Interestingly, Microsoft, Mozilla and Apple have participants on the HTML5 working group, but Adobe is absent.
Of possibly greater concern is the time it will take for the massive HTML 5 specification to be refined and implemented. In a recent SD Times interview Chris Wilson, Microsoft's Internet Explorer architect, suggested that HTML 5 should be split into more manageable pieces and progressed by several teams working in parallel.
HTML 5 aims to make life easier for web developers by providing native support for the type of features associated with advanced web applications. It includes a wider range of interactive components that could reduce the amount of JavaScript coding. It could also reduce the need for asynchronous JavaScript plus XML (AJAX) mechanisms for network communication and server interaction.
One of the main improvements over previous versions of HTML is the inclusion of multimedia features and a recognition that future web applications could be accessed from mobile devices. The importance of this was emphasized this week when Trolltech revealed that it had built HTML 5 audio and video support into its QtWebkit development tool.®
Additional reporting by Gavin Clarke
COMMENTS
@James Anderson
Separating the content and style might not be to your liking but you have alternatives you could use. For anyone else running a large website it's a Godsend.
The ease of changing the style of a website even dynamically is great.
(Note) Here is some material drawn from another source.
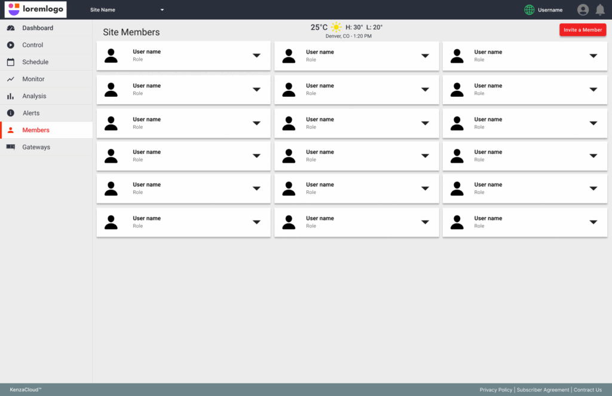Click the sun weather icon
The width and height of the screenshot is (612, 396).
(336, 27)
When you have multiple content editors who are news hacks and don't know anything about HTML tags (no offence to the el Reg) then you need them to be able to add content whenever and wherever they are you would not be able to do it with a rigid fixed layout.
Newspapers and book shave been doing this for decades. A newspaper has a semi rigid frame and a definitive style and the content is flowed into it.
It sounds like you come from a traditional graphic design background who's got into "New Media" rather than a web developer who actually do the grunt work.
XHTML should be now, HTML should be dead
WTF! The HTML 'standard' should be retired and all the work moved to XHTML and sub projects. It's about bloody time that web authors learnt to use XML properly and got told off (and shown the right way) every time they misusing the document type or abused the document structure!
IMHO:
All web pages should be XHTML pages and a strict document type should be standard so that the browsers can be streamlined and not have to guess (wrongly) what was intended.
The garbage DOM API should be retired and be replaced with a proper, usable XML document API, similar to XOM (Java), with XPATH. A proper API should only allow child elements to be added from other valid XML documents, not direct from text. All XML APIs should transparently deal with escaping text; there is no excuse not to do this!
Complete nonsense
Sorry but this article really is complete nonsense, and shows a real lack of understanding of XML. I can't speak for the Adobe/MS stuff but to suggest XHTML is competing as a replacement for Mozilla's XUL is nothing but rubbish.
Mozilla's XUL is built from an XML language called XBL. XBL 2.0 has already been ratified by the W3C as a way of "BINDING" and thus extending arbitrary actions and behaviours into XML elements. XBL is as usable alongside XUL as it is XHTML, because it binds and extends behaviours as the author intends.
XUL doesn't have a "treeview" element because XUL defines a <treeview/> element it, it's because XBL binds a set of "tree like" behaviours to an XML document that happens to have a .xul extension (and XUL XML namespace).
Please sort it out. The X in XML stands for extensibility.